Over the last six months, we’ve seen inflation rates steadily rise, jumping to a 40-year high of 8.5% in March. Gas, food, and housing costs have surged, and with the war in Ukraine still raging, we’re likely to see more increases in the future. Early 2022 indicators suggest this trend may be more than just transitory, prompting the Fed to raise rates for the first time since 2018.

It’s understandable why investors are rattled by inflation the likes of which we haven’t seen in decades. However, it’s important to remember—and help your clients remember—that sustained periods of inflation are actually rare in U.S. history. In fact, there has only been one instance of inflation exceeding 5% for 10 consecutive years (1973-82). While that was a very tough period in U.S. economic history, there have only been seven instances of consecutive years with 5% inflation (and two of those were in the 1800s). While extended periods of inflation can happen, they are infrequent.

While that history lesson may soothe some anxiety, it probably won’t erase all investor concerns, many of which were revealed in a recent poll of consumers by the Nationwide Retirement Institute.

Older Investors Have Seen This Before And Are Bracing For The Worst
According to our poll, over half of American consumers are pessimistic about the direction of the economy going forward. Older generations have an even more negative outlook, with over 60% of boomers and Gen Xers saying the economy is getting worse, not better. Some of these folks likely have not-so-fond memories of the last period of sustained inflation. Throughout the 1970s and early 1980s, inflation spiked to double-digit levels, peaking at nearly 15% on a year-over-year basis in 1980. Current inflation levels remain a far cry from those extremes, but that doesn’t make the pressure of today’s higher prices feel less painful.

For advisors and financial professionals working with clients that bring a more cautious or pessimistic view of the economy, it’s important to make them feel heard. However, one shouldn’t let near-term challenges unduly impact long-term investment decisions. Remind your clients that the U.S. economy is actually performing better than some dark news headlines may suggest. Despite the real near-term pain of inflation, we’re still in the midst of an economic expansion with job and wage growth remaining strong. Even with rising prices, retail sales have been robust.

Now may be a good time to fine tune portfolios of older clients based on the current economy, but it’s likely the bulk of their existing long-term plan is probably still on target.

Younger Investors Are Less Knowledgeable/Concerned
Younger Americans, especially Generation Z, seem less aware of the impact of inflation. Only about one-third of Gen Z consumers say they’ve seen their purchasing power decline, while two in five say it’s held steady. There also seems to be less concern about inflation among younger consumers; in our poll, just 35% of Gen Z reported being very concerned about inflation.

Despite low levels of awareness or concern, rising inflation appears to be having some impact on younger Americans’ financial choices. Gen Z and millennial consumers are more likely to postpone or cancel buying a home or vehicle because of inflation. They’re also holding off on hosting a wedding or starting a family because of rising prices.

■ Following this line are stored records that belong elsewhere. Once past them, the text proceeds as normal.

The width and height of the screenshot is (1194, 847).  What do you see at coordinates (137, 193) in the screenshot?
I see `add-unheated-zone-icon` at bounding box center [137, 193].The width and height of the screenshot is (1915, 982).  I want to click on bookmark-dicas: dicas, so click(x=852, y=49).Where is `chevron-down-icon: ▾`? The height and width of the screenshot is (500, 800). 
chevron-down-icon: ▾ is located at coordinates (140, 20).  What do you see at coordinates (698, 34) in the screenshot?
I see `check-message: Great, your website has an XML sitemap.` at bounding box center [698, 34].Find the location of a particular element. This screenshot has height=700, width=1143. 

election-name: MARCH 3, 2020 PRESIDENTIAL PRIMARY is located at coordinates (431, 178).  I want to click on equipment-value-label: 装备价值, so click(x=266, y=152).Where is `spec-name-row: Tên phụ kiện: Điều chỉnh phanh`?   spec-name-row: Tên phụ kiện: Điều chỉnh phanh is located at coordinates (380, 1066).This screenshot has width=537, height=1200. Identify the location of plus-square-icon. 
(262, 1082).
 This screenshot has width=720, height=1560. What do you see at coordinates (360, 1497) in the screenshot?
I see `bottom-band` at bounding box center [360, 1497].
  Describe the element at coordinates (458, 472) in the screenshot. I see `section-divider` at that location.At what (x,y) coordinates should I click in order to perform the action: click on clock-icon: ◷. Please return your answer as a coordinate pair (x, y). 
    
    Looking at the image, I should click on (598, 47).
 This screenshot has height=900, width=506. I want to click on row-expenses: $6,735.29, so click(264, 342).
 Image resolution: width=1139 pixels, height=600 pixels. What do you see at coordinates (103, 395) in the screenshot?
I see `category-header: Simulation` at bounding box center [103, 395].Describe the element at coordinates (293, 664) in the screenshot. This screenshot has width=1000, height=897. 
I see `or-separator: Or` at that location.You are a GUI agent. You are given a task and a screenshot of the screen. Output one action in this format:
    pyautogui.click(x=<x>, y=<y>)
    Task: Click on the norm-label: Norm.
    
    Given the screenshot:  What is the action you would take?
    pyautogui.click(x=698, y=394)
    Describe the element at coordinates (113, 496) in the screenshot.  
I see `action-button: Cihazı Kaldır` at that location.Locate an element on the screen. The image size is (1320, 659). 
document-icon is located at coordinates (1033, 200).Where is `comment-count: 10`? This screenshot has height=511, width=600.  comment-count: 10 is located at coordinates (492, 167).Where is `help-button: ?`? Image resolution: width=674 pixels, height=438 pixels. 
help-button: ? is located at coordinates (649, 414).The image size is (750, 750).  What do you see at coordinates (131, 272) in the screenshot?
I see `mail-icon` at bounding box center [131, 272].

Some are also making decisions that could carry longer-term consequences. Around 15% of Gen Z and millennial generations said they reduced contributions to their 401(k) and similar retirement plans over the last year. That could have significant implications for their long-term financial security.

Offering Financial Guidance Across All Generations
With prices likely to be higher for longer, financial professionals should take this opportunity to help clients across all generations stay calm and focused on their long-term goals while they consider the impact of inflation on their financial plans.

While many older clients may remember the inflation crises of 40 years ago, their financial priorities are quite different today. These clients may want to consider solutions that help lower exposure to inflation risk and protect their income during volatile periods like we’re experiencing today. Annuities may be a good solution for those who still need to participate in market gains but value a measure of downside protection.

Younger clients haven’t had the experience of inflation to draw lessons from, so many millennials and Gen Z clients could use different advice. Stress the importance of investing over the long-term and consider other solutions that can help them make their income go further and build savings for the life events that truly matter to them.

For clients of all ages, remind them that inflation is why we invest. The stock market can help investors keep up with inflation and build wealth over time. From 1914 to 2022, U.S. inflation has averaged 3.25% annually. The S&P 500 Index, on the other hand, has had an average annual return of 10.49% from 1926 through 2021. By staying invested over the long term, clients aren’t just keeping up with inflation, they’re building wealth.

Whether you’re helping an older client prepare for or live in retirement, or working through solutions with younger clients that will set them up for the long-term, these conversations will strengthen your relationships and help your clients feel more confident and in control during periods of inflation.

Eric Henderson is president of Nationwide Annuity.